Comporta, 6 de setembro de 2041
Que a memória de idoso não me traia, pois, hoje, recordarei uma conversa entre avô e neta.
A Alice era uma jovem avisada e previdente. Num dos muitos anos de estudos que ainda teria pela frente, do Jardim de Infância à Faculdade de Psicologia, poderia sair-lhe ao caminho um mestre fóssil, como o vizinho Quim, professor na casa dos cinquenta e nostálgico “dos tempos em que a escola era escola, do tempo em que se aprendia a ler e a fazer contas de dividir por dois algarismos logo na segunda classe”.
A Alice queria tirar tudo a limpo, não fosse o diabo tecê-las. E era uma máquina de fazer perguntas:
“Mas por quê, avô? Por quê? Diz-me!”
A Alice fazia as perguntas fundadoras de qualquer reflexão sobre a Escola. Perguntas que, em recuados tempos, poucos ousavam fazer, por quase todos se terem esquecido de que também tinham sido crianças, que também tinham passado pela idade dos porquês.
As perguntas da Alice eram perguntas do senso comum, que não deixavam de ser perguntas de bom senso. A pequena não se cansava de me interpelar sobre usos e costumes. Não lhe escapava mesmo nada.
No intervalo da manhã, escutou uma conversa entre professoras (“por acaso”, segundo ela me disse) e sobressaltou-se com uns zunzuns.
“Ó avô, é verdade que, no teu tempo, as escolas tinham campainhas penduradas nas paredes?”
“É verdade, Alice”.
“E para que serviam as campainhas?”
Como se poderia explicar a um ser inteligente como a Alice o que não tinha explicação? Poderia a Alice acreditar que, nas escolas de antigamente, alunos e professores andavam a toque de campainha?

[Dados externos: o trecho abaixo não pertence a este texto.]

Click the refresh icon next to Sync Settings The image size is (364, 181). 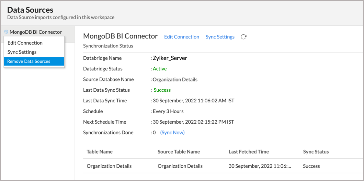click(x=243, y=37)
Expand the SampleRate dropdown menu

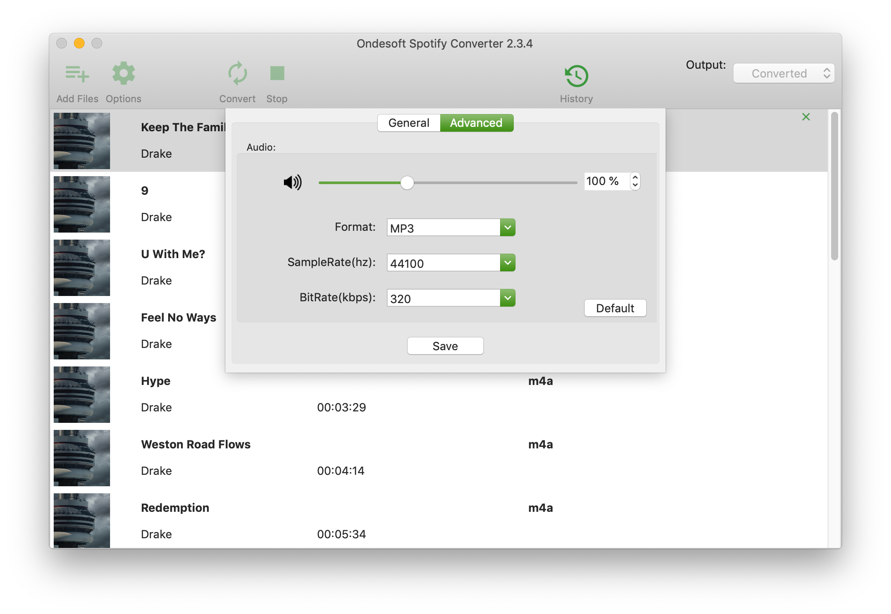508,262
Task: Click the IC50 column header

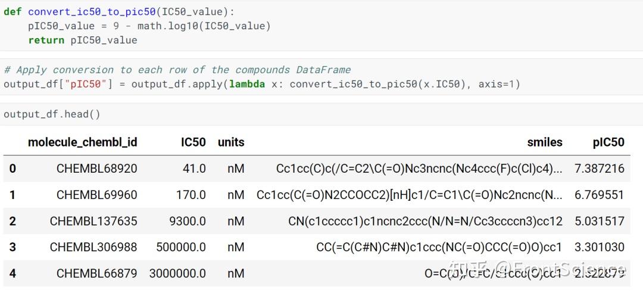Action: (193, 142)
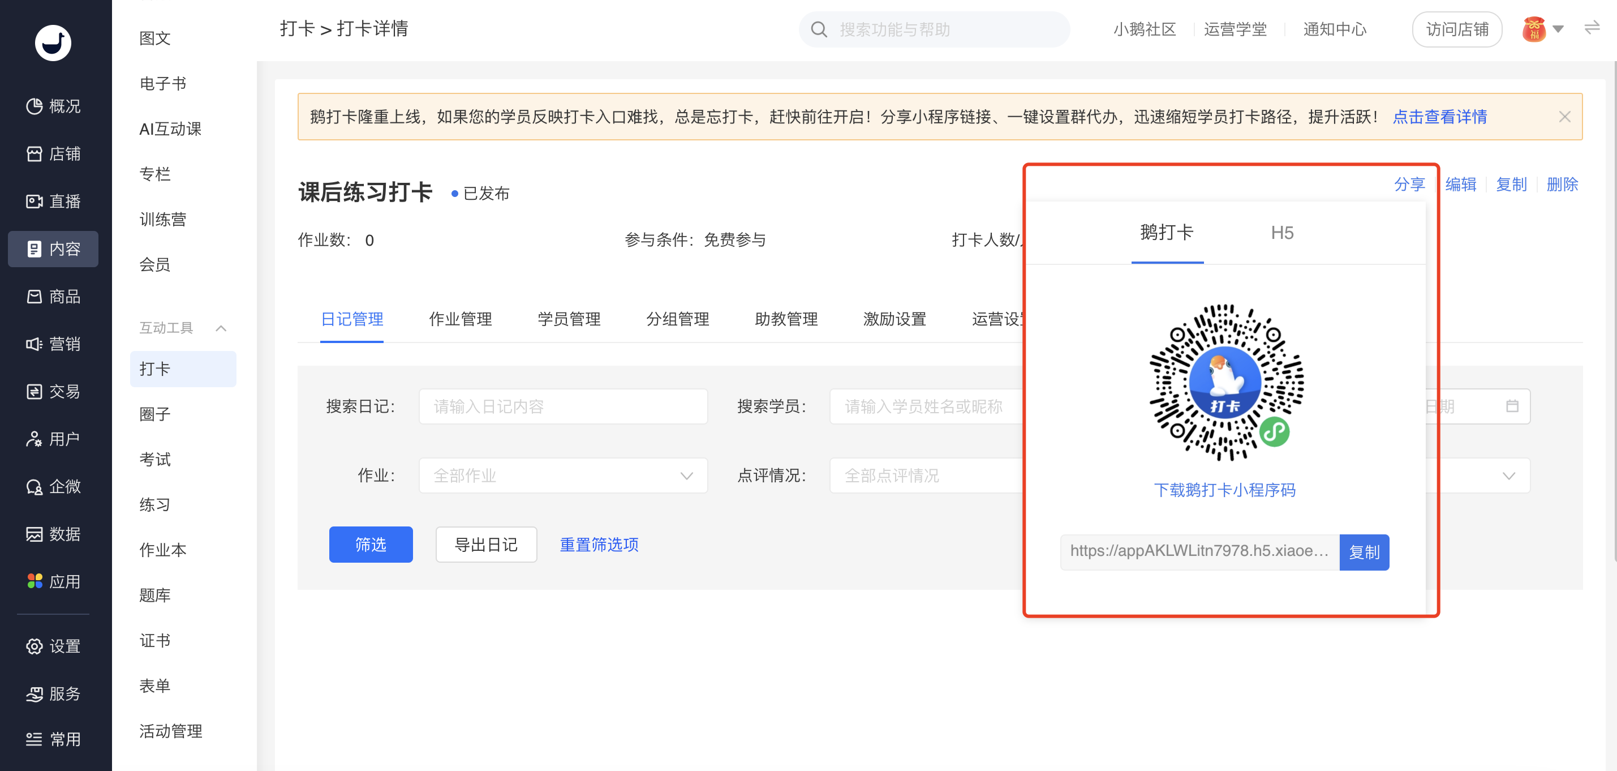This screenshot has height=771, width=1617.
Task: Click the blue 筛选 filter button
Action: [370, 544]
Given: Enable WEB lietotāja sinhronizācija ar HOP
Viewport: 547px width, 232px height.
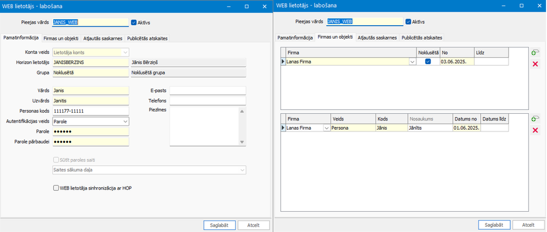Looking at the screenshot, I should (56, 188).
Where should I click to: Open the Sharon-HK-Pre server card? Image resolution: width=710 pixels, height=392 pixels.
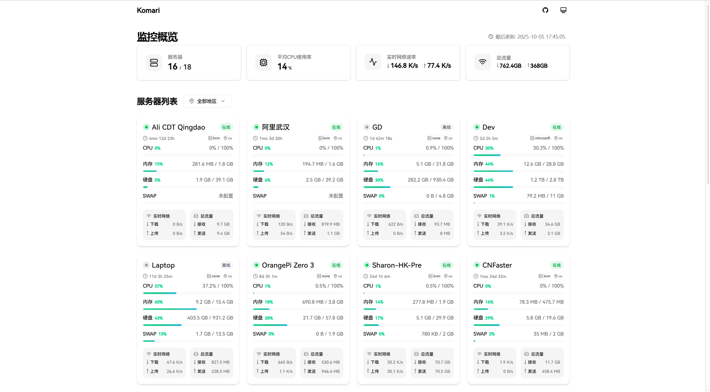point(397,265)
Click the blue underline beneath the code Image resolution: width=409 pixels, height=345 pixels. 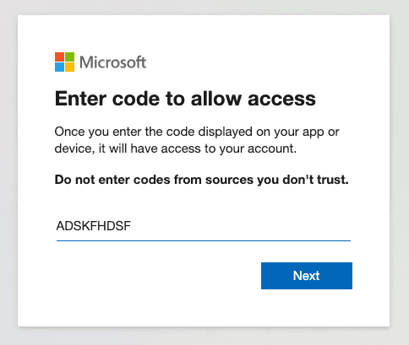204,240
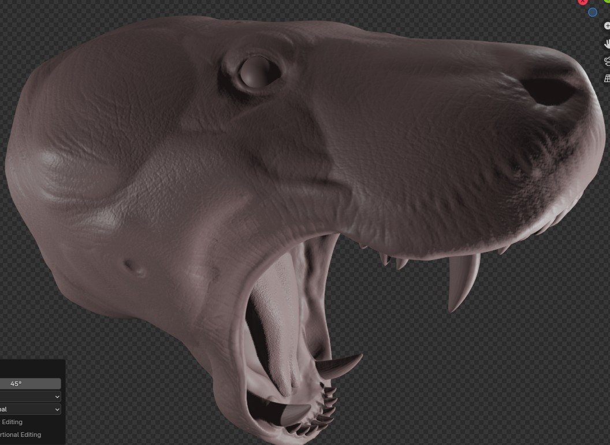Click the blue axis circle on gizmo
This screenshot has height=445, width=610.
(x=593, y=12)
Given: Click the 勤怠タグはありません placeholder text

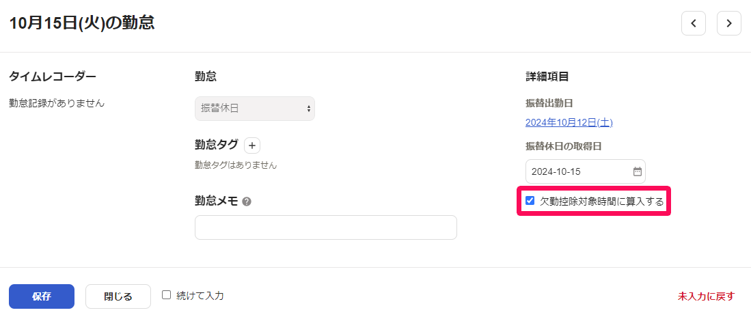Looking at the screenshot, I should click(x=236, y=165).
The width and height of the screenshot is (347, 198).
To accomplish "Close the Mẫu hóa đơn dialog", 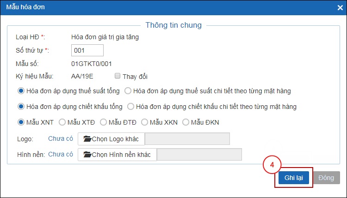I will (340, 8).
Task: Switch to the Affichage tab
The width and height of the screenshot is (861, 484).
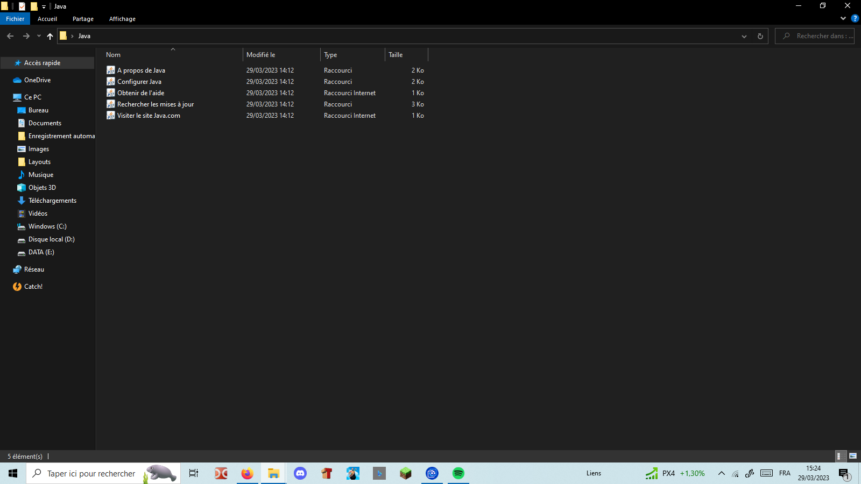Action: (x=122, y=19)
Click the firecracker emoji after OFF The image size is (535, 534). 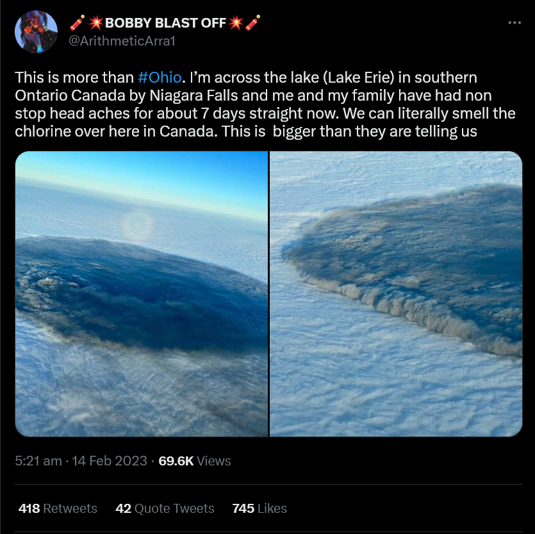coord(253,22)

Seria possível que a Alice entendesse as razões pelas quais havia um toque para ir para a aula de Matemática, outro toque que mandava ir para a aula de Ciências, outro toque que reencaminhava corpos para uma aula de História, e por aí adiante?
Pensando em voz alta, murmurei a palavra “aula”. Ó palavra, que disseste!
“O que eram “aulas”, avô?” – disparou a Alice.
“Depois, eu explico” – respondi, tentando ganhar tempo, pois não estava certo de conseguir explicar à Alice o sentido de velhos artefatos como “aula”, “tempo letivo”, ou “carga horária”.
“Está bem, tu depois explicas. Olha que eu não me esqueço! Mas juras que é mesmo verdade que, quando as campainhas tocavam, os meninos tinham de entrar, ou sair, ou chegar, ou ir embora?”
“É verdade, Alice”.
“Mesmo que não lhes apetecesse?” – replicou.
“Sim. Mesmo que não quisessem. Mas não vês que isso era antigamente, minha querida? Não vês que na tua escola já não é assim?”
“Pois! Mas, eu ouvi dizer que ainda há algumas escolas onde…”
“São poucas, que eu sei. Sossega!”
Numa universidade onde decorria um congresso, um “palestrante” aluno da Ponte referiu que, na sua escola, não havia horários iguais para todos. Logo foi interpelado:
“Não acredito! Como é possível não estares colocado num terceiro, ou num quarto ano?”
A criança contestou:
“O senhor não entendeu. O que eu disse foi que na minha escola não se faz como em outras, não se divide os meninos por turmas e por anos. Porque isso não interessa”.
O universitário cortou-lhe a palavra e atirou, num tom a roçar o cinismo:
“Não interessa? Está bem! Vá lá! Diz lá em que ano estás!”
O moço respirou fundo e olhou na direção do seu professor, como quem pergunta: “O que hei-de fazer desta chata criatura?”
O professor encolheu os ombros: “Faz como quiseres!”
E o aluno “palestrante” perguntou:
“O senhor não sabe mesmo em que ano eu estou?”
Triunfante, o universitário usou o imperativo com ênfase redobrada:
“Não sei, não! Diz lá!”
O jovem obedeceu. E disse:
“Estou no mesmo ano em que o senhor está. Em 1996.”